> TASK PROMPT
Would you reproduce exactly the lines below from the one holding "Task: Click the 2020 area in navigator" through the one holding "Where should I", inclusive, and no others?

> DATA SECTION
* * *
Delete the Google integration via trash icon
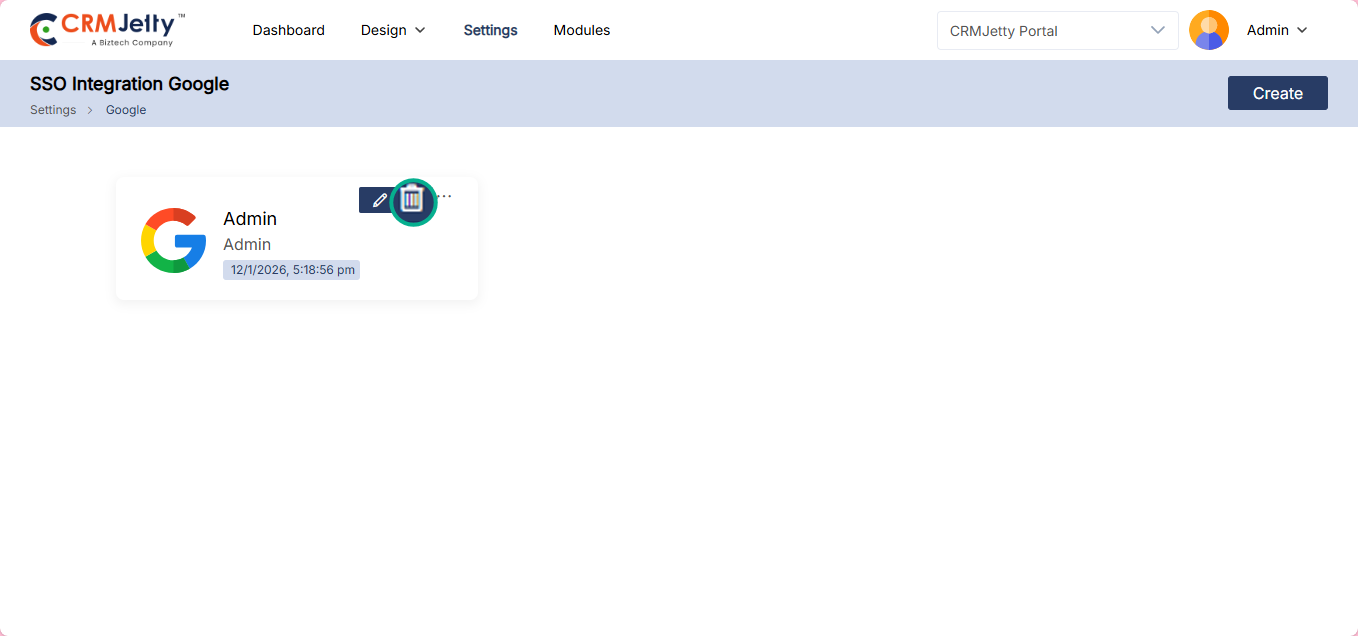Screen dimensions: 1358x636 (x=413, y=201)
* * *
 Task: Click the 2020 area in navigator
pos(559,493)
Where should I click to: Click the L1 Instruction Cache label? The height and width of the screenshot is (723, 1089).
* * *
> SOLUTION FOR THIS TASK
 Task: Click the 2020 area in navigator
pos(559,493)
Where should I click to: Click the L1 Instruction Cache label? The height and width of the screenshot is (723, 1089).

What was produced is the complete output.